The human is the boss. They handle the genuinely ambiguous calls: the decisions that require judgment, context, or accountability that no system should take on alone.
This maps directly onto how real operations teams already work: SOPs, exception handling, escalation paths. It is the operating model regulated industries already run on, mapped into the AI architecture.
Good managers don't just review work, they notice patterns. And if they notice their junior workers tripping on the same thing over and over again, they update the runbook. This is how an exception becomes a part of a standard process.
That's the real unlock in agentic workflows.
Every orchestrator intervention becomes a signal. At a batch level, you can see what the orchestrator has been doing across thousands of runs and feed those patterns back into the workflow. As a result, the workflow gets smarter, the orchestrator escalates less and less, and the system compounds with usage.
The workflow on day one is not the asset, but the loop that turns every orchestrator intervention into a workflow improvement is.
For regulated industries, agentic workflows are the best way to go.
Deterministic execution gives you the auditability and repeatability that compliance demands: every step is traceable; every decision has an owner, and every output can be replayed.
The agentic reviewer catches the variability that pure workflows miss. And when inputs deviate from the runbook, the orchestrator catches it before it ships, not after. And with the escalation path built in, the human safety net handles the genuinely ambiguous calls.
What’s critical is that the system improves itself without compromising the guarantees: the workflow stays deterministic, the orchestrator stays in a review role, while the human stays in control.
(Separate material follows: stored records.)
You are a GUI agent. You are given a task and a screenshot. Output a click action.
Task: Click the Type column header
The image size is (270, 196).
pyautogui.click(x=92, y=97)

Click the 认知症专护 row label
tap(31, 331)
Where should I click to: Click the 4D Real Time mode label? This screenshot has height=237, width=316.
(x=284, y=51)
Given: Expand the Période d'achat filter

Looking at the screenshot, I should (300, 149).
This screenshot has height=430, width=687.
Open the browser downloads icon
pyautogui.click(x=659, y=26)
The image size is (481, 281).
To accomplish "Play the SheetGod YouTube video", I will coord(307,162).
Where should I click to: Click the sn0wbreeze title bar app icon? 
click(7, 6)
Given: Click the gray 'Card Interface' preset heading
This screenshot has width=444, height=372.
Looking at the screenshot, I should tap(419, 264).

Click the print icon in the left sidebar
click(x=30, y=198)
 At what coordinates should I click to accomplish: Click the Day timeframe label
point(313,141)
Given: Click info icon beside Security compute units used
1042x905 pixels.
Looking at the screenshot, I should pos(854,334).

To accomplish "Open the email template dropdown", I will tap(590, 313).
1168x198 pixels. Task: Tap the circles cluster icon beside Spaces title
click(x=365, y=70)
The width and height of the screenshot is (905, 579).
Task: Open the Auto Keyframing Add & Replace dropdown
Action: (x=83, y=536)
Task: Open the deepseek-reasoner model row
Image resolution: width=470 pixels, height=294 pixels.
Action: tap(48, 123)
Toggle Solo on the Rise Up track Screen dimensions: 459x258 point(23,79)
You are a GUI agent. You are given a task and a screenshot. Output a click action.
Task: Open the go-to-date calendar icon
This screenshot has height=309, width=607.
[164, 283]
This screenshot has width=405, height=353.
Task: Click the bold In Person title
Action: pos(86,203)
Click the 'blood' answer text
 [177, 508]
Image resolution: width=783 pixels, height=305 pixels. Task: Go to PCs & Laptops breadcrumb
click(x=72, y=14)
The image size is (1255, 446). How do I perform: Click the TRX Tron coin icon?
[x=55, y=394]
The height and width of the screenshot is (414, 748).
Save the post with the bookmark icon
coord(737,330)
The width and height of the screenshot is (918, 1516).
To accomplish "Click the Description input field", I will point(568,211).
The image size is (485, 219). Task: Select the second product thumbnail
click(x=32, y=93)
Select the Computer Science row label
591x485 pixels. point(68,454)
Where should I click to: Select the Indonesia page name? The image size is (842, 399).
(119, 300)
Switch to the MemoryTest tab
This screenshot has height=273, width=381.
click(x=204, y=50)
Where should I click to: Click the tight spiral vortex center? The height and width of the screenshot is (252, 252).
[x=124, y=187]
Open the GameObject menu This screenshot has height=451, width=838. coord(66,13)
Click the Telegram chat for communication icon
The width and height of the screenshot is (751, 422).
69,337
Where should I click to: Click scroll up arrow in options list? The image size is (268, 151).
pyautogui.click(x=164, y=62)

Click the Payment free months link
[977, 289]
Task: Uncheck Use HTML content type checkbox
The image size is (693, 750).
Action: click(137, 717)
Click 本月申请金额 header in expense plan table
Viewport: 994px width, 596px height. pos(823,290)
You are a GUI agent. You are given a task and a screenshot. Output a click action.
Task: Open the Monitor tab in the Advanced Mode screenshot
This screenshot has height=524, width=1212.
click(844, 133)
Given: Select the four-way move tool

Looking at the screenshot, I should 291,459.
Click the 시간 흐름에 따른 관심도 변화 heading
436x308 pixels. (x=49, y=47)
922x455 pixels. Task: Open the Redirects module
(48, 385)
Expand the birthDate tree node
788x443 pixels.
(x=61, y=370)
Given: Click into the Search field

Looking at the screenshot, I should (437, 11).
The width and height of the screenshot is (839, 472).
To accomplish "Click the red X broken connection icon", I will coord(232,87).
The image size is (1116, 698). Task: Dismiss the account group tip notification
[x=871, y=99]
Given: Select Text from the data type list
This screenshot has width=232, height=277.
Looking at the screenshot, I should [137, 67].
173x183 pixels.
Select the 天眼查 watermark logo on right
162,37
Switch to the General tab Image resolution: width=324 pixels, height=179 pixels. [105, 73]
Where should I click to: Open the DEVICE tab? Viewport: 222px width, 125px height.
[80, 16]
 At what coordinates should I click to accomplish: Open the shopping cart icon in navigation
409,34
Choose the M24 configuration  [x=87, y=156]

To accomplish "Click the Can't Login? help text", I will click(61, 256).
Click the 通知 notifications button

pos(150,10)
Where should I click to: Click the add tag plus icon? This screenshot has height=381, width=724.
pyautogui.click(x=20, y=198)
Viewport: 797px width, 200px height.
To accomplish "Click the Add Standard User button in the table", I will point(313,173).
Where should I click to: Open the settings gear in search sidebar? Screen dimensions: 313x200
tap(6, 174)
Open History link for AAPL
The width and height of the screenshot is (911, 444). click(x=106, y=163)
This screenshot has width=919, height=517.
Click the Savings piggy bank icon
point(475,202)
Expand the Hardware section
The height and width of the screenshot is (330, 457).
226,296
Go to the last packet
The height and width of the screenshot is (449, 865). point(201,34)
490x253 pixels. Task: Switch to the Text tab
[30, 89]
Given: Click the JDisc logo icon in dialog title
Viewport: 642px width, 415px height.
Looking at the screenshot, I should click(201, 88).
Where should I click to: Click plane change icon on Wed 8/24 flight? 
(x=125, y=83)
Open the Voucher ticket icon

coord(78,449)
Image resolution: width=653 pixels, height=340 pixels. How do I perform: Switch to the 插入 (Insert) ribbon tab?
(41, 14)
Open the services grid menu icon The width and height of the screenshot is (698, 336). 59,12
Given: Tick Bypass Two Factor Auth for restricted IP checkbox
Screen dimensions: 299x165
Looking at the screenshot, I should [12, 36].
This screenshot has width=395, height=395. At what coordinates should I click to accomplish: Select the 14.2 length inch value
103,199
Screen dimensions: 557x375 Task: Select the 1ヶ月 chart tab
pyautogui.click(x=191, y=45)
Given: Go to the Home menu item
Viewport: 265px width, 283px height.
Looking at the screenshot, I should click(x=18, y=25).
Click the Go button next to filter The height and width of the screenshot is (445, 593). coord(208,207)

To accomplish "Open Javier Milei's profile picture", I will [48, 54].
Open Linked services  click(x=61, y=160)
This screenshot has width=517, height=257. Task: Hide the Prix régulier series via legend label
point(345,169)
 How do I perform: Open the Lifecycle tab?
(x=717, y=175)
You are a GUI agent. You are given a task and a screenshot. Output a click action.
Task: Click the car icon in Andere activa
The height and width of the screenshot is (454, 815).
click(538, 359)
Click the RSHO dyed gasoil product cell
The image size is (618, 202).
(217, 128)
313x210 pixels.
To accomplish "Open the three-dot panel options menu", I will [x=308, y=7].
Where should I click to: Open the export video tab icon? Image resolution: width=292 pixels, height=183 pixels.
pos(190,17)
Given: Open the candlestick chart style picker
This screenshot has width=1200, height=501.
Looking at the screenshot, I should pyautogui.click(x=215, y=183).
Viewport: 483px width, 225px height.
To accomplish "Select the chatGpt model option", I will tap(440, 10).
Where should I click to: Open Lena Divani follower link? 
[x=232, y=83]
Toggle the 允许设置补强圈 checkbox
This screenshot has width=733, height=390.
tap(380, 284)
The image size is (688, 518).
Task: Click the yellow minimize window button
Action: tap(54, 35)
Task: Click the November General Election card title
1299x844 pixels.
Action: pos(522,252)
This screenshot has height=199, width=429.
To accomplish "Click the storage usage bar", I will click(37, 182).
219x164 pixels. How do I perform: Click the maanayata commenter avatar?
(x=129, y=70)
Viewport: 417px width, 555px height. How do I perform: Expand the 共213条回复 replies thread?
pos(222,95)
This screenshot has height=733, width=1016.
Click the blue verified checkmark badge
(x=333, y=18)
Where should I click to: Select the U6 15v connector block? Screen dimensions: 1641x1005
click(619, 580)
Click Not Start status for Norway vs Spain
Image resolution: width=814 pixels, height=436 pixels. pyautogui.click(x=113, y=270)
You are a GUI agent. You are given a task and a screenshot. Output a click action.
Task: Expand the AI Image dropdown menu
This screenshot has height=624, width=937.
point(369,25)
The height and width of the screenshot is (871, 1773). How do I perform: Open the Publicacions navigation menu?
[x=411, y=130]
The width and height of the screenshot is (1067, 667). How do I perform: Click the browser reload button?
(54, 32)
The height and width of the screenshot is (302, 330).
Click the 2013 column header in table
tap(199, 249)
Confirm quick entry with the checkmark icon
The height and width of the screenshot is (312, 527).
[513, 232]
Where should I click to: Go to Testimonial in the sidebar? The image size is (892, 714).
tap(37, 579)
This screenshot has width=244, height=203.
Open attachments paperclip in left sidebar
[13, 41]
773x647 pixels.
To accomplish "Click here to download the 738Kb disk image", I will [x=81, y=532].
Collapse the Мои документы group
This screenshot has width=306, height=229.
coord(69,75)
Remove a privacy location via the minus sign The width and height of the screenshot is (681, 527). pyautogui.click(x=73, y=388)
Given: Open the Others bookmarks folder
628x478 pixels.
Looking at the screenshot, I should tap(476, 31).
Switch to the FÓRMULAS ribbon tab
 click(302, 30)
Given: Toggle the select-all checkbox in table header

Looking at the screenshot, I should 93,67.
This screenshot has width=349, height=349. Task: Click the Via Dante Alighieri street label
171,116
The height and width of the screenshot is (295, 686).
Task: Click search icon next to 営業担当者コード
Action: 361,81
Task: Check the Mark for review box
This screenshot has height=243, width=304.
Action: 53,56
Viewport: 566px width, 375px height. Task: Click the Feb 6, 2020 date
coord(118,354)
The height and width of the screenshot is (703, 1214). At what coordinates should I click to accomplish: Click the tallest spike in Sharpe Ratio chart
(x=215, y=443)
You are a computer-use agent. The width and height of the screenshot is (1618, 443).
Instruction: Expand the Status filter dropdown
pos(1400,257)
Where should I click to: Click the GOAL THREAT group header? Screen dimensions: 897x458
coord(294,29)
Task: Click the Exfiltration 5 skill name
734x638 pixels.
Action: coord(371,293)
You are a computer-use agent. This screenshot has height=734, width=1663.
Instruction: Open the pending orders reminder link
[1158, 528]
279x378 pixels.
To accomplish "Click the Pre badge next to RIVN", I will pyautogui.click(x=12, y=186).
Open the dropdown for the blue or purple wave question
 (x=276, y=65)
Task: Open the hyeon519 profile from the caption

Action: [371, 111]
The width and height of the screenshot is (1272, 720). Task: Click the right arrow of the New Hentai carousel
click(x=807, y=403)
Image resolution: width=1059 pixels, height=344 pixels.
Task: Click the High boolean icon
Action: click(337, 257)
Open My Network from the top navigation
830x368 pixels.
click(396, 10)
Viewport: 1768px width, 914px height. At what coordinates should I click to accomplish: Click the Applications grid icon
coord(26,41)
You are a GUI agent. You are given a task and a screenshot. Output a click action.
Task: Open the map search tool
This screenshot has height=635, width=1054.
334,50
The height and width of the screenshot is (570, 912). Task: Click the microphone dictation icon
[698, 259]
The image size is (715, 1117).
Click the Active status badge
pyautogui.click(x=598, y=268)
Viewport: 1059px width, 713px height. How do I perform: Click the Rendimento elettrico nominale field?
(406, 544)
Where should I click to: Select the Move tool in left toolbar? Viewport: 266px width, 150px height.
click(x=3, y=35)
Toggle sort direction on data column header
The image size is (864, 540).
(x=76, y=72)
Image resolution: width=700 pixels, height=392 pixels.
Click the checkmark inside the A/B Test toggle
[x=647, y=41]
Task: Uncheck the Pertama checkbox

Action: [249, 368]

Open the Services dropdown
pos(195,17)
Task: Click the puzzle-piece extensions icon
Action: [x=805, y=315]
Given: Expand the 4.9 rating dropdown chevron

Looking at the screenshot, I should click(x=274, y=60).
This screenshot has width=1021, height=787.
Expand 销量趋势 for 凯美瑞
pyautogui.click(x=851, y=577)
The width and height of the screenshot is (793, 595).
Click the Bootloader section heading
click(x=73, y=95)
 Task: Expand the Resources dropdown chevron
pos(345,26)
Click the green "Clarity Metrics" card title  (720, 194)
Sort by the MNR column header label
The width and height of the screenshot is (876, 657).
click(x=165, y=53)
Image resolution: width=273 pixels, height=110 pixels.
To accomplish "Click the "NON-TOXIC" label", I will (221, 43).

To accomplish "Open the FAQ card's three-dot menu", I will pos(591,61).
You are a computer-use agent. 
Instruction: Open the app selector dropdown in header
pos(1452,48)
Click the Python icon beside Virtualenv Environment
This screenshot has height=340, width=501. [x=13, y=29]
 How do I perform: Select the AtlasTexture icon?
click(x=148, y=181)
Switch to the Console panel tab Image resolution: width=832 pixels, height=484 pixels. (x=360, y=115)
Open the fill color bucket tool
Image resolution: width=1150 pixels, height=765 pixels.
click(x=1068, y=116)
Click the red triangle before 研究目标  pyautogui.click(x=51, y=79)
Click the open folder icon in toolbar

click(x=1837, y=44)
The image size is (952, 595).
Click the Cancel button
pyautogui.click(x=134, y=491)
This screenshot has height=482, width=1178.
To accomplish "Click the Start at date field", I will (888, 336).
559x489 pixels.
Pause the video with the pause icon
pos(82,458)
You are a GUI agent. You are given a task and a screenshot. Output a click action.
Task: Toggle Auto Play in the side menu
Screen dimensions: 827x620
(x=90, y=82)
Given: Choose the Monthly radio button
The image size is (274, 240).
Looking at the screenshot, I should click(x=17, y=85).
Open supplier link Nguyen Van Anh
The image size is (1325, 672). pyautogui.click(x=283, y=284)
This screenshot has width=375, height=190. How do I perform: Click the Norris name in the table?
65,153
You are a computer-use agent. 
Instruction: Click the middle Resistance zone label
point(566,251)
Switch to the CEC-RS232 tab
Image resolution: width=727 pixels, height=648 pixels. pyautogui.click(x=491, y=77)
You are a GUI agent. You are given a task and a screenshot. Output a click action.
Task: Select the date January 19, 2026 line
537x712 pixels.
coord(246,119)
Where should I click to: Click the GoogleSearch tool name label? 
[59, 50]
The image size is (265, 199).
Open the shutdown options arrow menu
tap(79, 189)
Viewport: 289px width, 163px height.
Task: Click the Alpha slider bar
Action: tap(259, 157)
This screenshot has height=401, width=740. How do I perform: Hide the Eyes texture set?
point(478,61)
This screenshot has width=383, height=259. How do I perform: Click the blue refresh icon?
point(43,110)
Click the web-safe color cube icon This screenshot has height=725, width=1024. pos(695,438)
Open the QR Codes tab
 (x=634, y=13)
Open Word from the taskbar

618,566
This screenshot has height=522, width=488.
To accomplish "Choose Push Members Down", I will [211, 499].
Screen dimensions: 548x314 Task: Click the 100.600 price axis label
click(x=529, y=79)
And because every exception is a signal, the runbook gets better every week.
Pure agents can't offer this. The execution path changes every run, which makes auditability hard and improvement diffuse. And pure workflows can't offer this either. They don't know what they don't know, so exceptions may slip through without anyone noticing.
Agentic workflows are the architecture that gives you both: the rigor of a workflow and the adaptability of an agent, in a system designed to learn.
DISCLAIMER
This article is for general informational purposes only and does not constitute legal, regulatory, compliance, underwriting, or other professional advice. The content reflects information available as of the date of publication, and FurtherAI undertakes no obligation to update it as laws, regulations, or AI technologies evolve.